Extrait fourni>
──────────────────────────────

Justement, Jacques Pinturier s'entête, convaincu que «la mode», malgré tout, «ne se démode pas quand elle est bonne». Il fait même sensation avec une trouvaille très art déco en rhodoïd noir baptisé le «quatre barres». Quatre bandes demi-circulaires qui forment un casque léger rétractable. Pour son lancement, il s'amuse, avec l'attachée de presse de Balenciaga, à présenter à la presse son petit chapeau «qui valait trois francs six sous», avec des diamants choisis chez les bijoutiers huppés de la place Vendôme. La nique au fric ? «Il ne faut pas que l'argent prenne le pouvoir. Il ne doit pas commander, seulement servir», énonce Pinturier. La farce, en tout cas, fait un rien choc dans les milieux du chic. Mais le coup de pub fonctionne. Un industriel suisse, Brunschwick, grossiste de la haute mode, en fait fabriquer plusieurs exemplaires, en noir, en rouge, en écaille blonde. Mais Pinturier se concentre surtout sur des pièces uniques, car les «chapeaux, comme les pianos, doivent être accordés» à chaque visage, chaque regard. «D'ailleurs, reprend-il, la femme ne doit pas dire : "J'ai une tête à chapeau." Avoir une tête suffit. Et il y a un chapeau pour chaque femme.»

──────────────────────────────

Données présentées>
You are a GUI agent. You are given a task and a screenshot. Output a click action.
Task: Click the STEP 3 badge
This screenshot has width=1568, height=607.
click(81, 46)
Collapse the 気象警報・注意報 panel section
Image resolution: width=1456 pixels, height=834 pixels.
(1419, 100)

──────────────────────────────

La consigne> Imprimez en entier l'extrait fourni sur les chapeaux de Jacques Pinturier, sans y changer un seul mot.

Résultat>
Justement, Jacques Pinturier s'entête, convaincu que «la mode», malgré tout, «ne se démode pas quand elle est bonne». Il fait même sensation avec une trouvaille très art déco en rhodoïd noir baptisé le «quatre barres». Quatre bandes demi-circulaires qui forment un casque léger rétractable. Pour son lancement, il s'amuse, avec l'attachée de presse de Balenciaga, à présenter à la presse son petit chapeau «qui valait trois francs six sous», avec des diamants choisis chez les bijoutiers huppés de la place Vendôme. La nique au fric ? «Il ne faut pas que l'argent prenne le pouvoir. Il ne doit pas commander, seulement servir», énonce Pinturier. La farce, en tout cas, fait un rien choc dans les milieux du chic. Mais le coup de pub fonctionne. Un industriel suisse, Brunschwick, grossiste de la haute mode, en fait fabriquer plusieurs exemplaires, en noir, en rouge, en écaille blonde. Mais Pinturier se concentre surtout sur des pièces uniques, car les «chapeaux, comme les pianos, doivent être accordés» à chaque visage, chaque regard. «D'ailleurs, reprend-il, la femme ne doit pas dire : "J'ai une tête à chapeau." Avoir une tête suffit. Et il y a un chapeau pour chaque femme.»